The struggle between Dori and Reid to establish a relationship was lengthy and it was interrupted part-way through as they pushed each other away and as life pulled them in separate directions. Usually this interruption of “together time” in the middle of a romance would make the book seem drawn out but it worked particularly well for me here because each of them needed to see what life without the other felt like. Dori in particular had to figure out what need Reid met (besides the obvious – nudge-nudge-wink-wink) in her life.
I often find literary characters who evince a religious faith to be written in a manner inconsistent with my experience with religion in real life. They seem to hit an extreme end on the spectrum: either overzealous and so preachy as to be irritating or a former believer whose faith has been crushed by tragedy and now they reject religion entirely. Dori’s religion was a real-world version and she questions it as life throws curve balls her way. It was also a part of who she was and for once, I didn’t get a sense of authorial intent behind the inclusion of faith – that was simply who this character needed to be.
I really enjoyed this audiobook. I listened to it in a couple long sessions over a two day period and it captured my interest completely and had terrific narration.
Although it isn’t my intent to take away from the author’s ability to make a story containing common romance elements something fresh and engaging because the characters are written as complex and interesting people, the fact that the narrators delivered such contemporary and natural voices for the characters absolutely enhanced my enjoyment of this book. Alternating short chapters that switch first person perspective between the protagonists is an ideal situation for a dual narration casting. The selection of narrators who can swing age-appropriate voices in addition to being very skilled in their craft was a major score. If I have one complaint (and I do) it’s that Dori’s voice, which is described as “lyrical”, is given the slightest hint of an Hispanic accent when read by Todd Haberkorn but not when read by Kate Rudd. While either delivery is fine, it’s the disconnect between the two that I had to get used to.
This was my first listen to one of Todd Haberkorn’s narrations but I won’t hesitate to pick up another with his name on it. He was convincing as a young and spoiled movie star while still managing to not make him so much of a jerk (vocally) that I tuned him out in self-defense. He delivered the emotional gamut the story and character called for and nailed distinctive voices for each character. His delivery was very natural sounding which sucked me right in and I heard Reid as a person rather than a character.

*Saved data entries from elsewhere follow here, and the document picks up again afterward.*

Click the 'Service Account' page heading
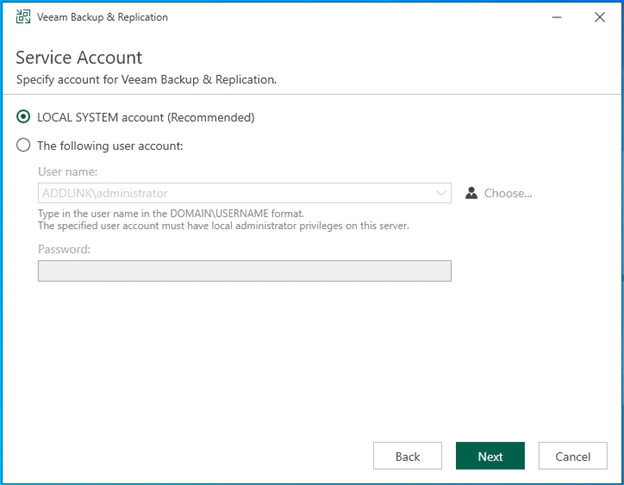 79,57
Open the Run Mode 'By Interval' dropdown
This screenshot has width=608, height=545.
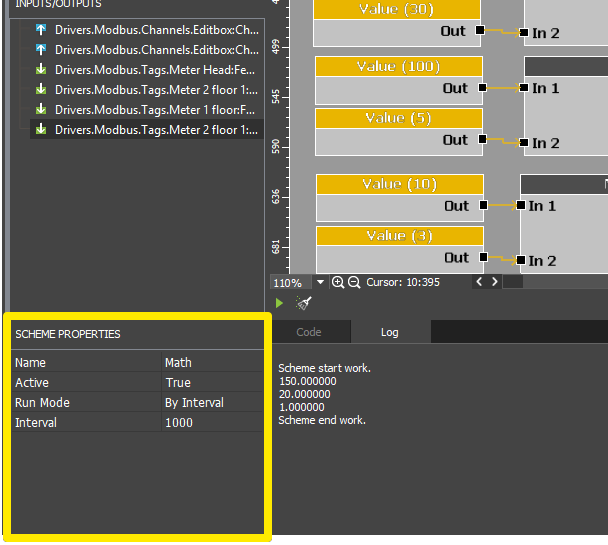coord(213,403)
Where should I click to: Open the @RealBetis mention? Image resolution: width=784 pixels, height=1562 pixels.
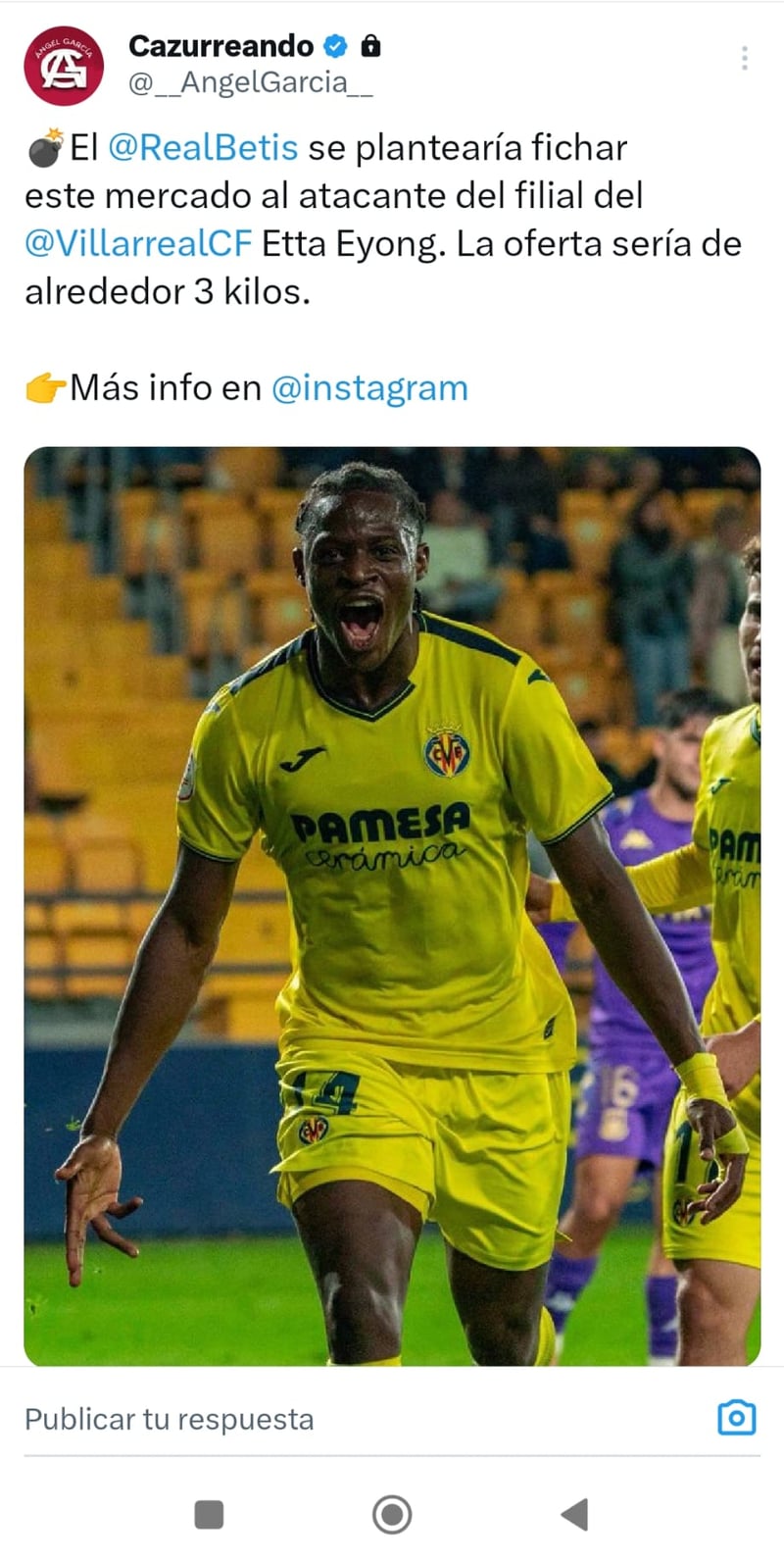pyautogui.click(x=203, y=148)
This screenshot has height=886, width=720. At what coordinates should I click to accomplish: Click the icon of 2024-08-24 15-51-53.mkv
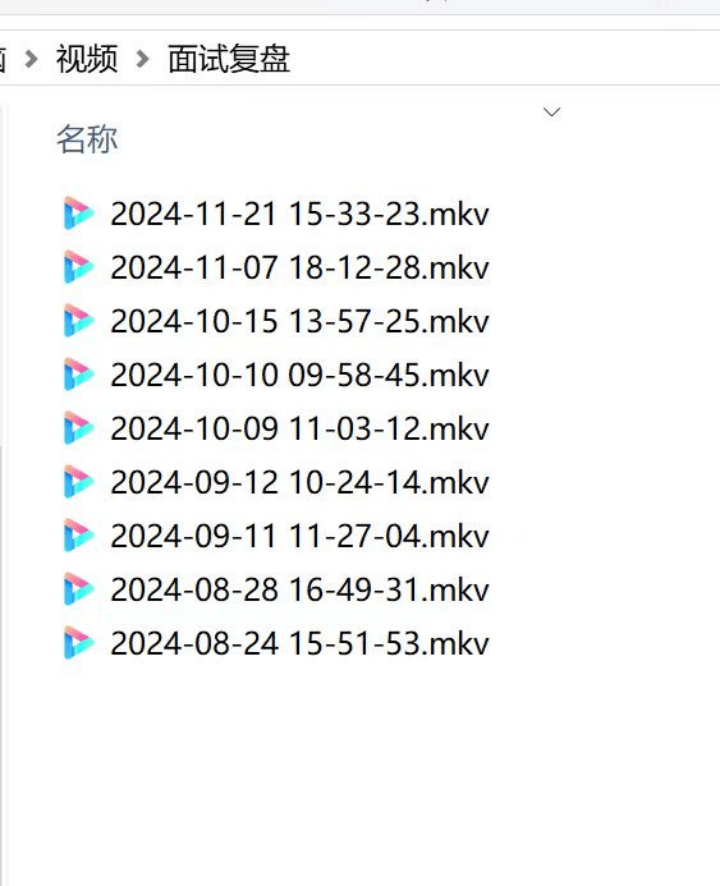point(79,642)
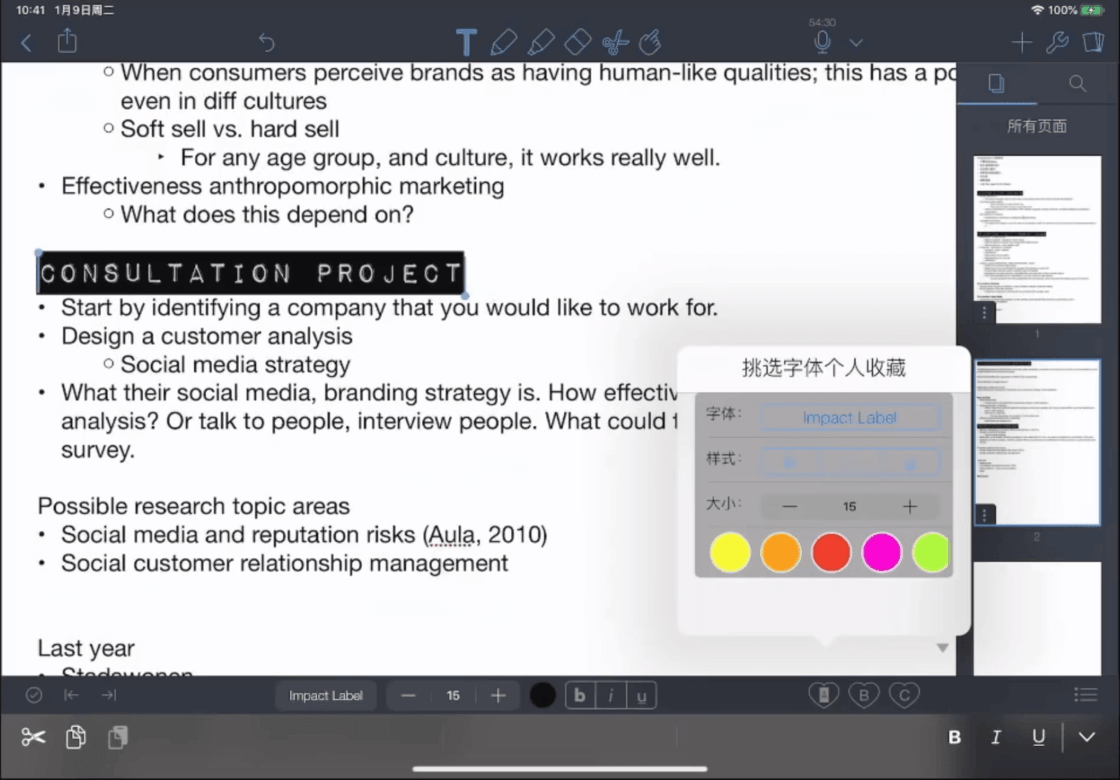
Task: Select the Highlighter tool
Action: pos(541,42)
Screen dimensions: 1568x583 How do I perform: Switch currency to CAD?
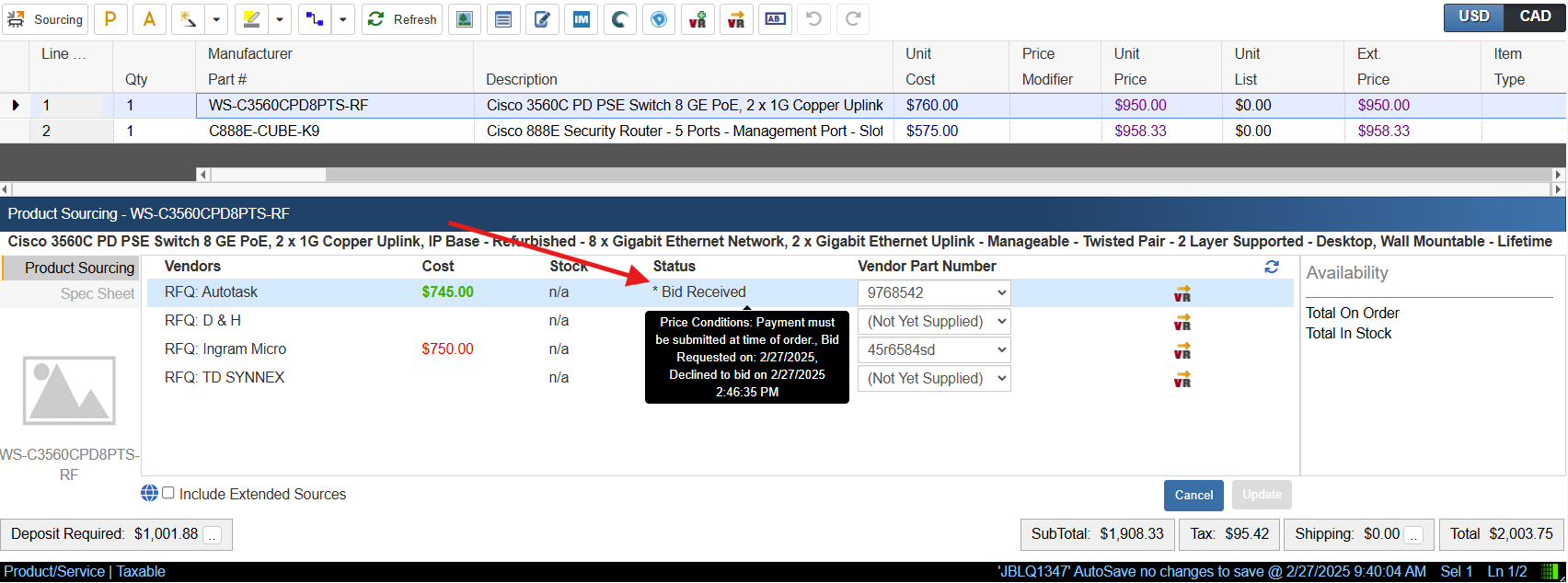(x=1535, y=17)
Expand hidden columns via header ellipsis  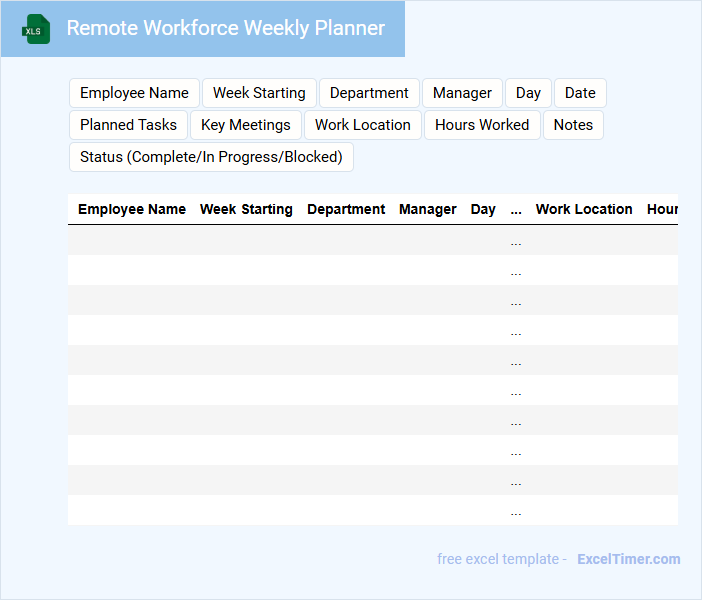[x=516, y=210]
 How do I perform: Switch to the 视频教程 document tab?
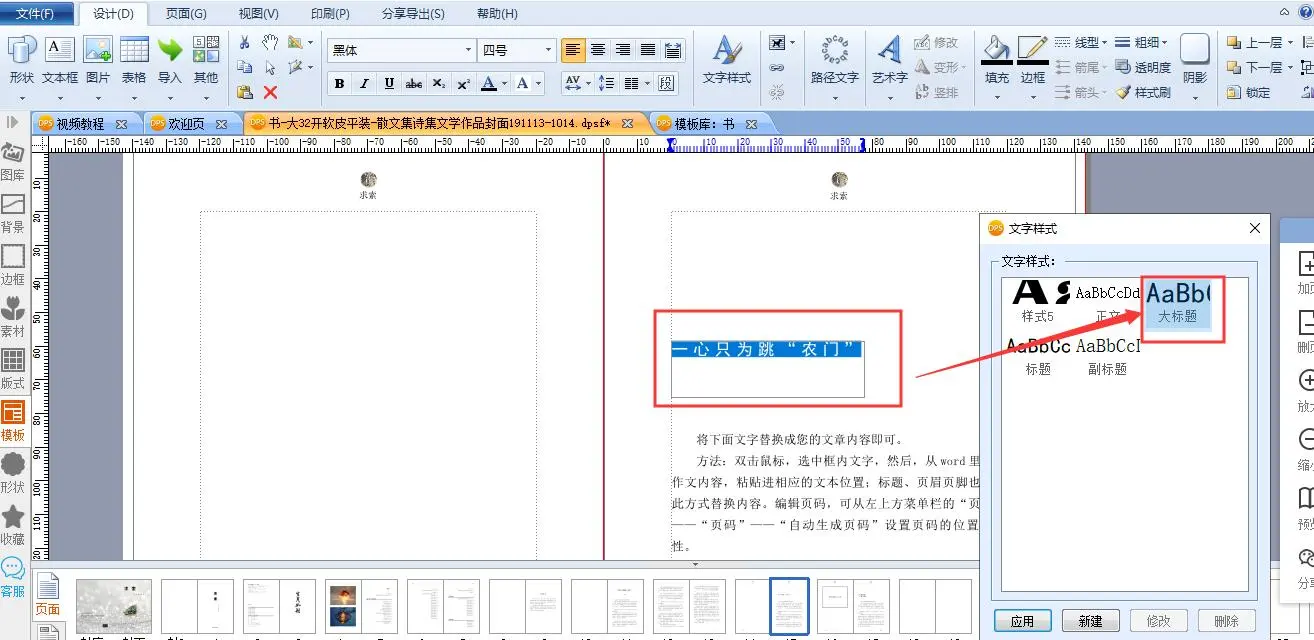pos(80,124)
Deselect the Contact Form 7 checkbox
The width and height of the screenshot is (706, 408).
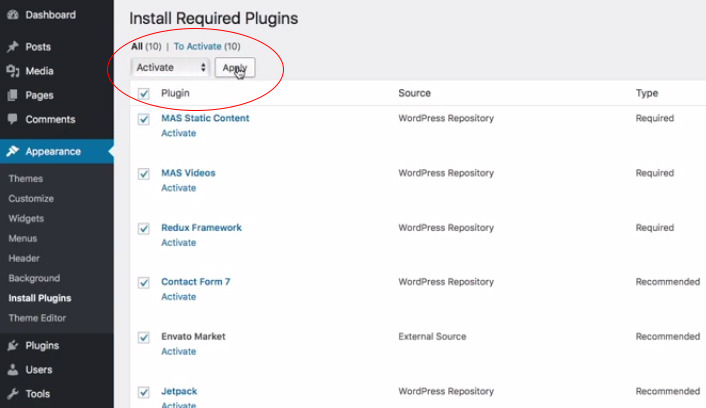[144, 283]
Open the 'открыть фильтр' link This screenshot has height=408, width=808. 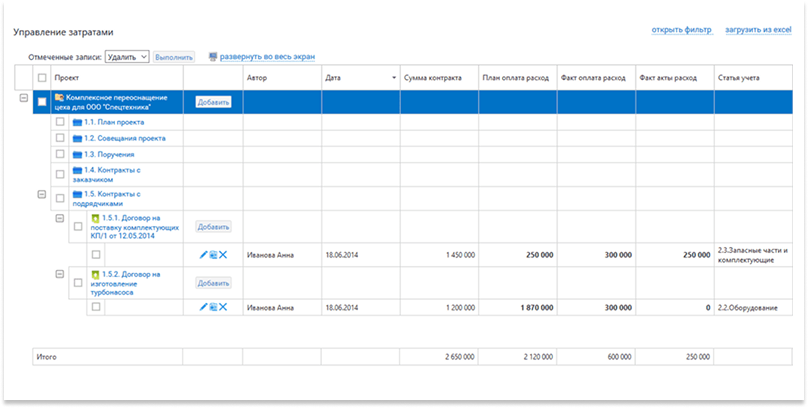pyautogui.click(x=681, y=31)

This was my second listen to Kate Rudd’s work (and she’s two for two at making me cry, thank-you-very-much) and she was the perfect pairing to put up against Mr. Haberkorn. Her youthful inflections matched Dori’s age and she was pitch-perfect at the lines that delivered the biggest emotional punch. She also brought a very natural sound to the character as well as providing distinct voices for each of the supporting cast. Her delivery was very effective at providing me with a sense of immediacy as events unfolded.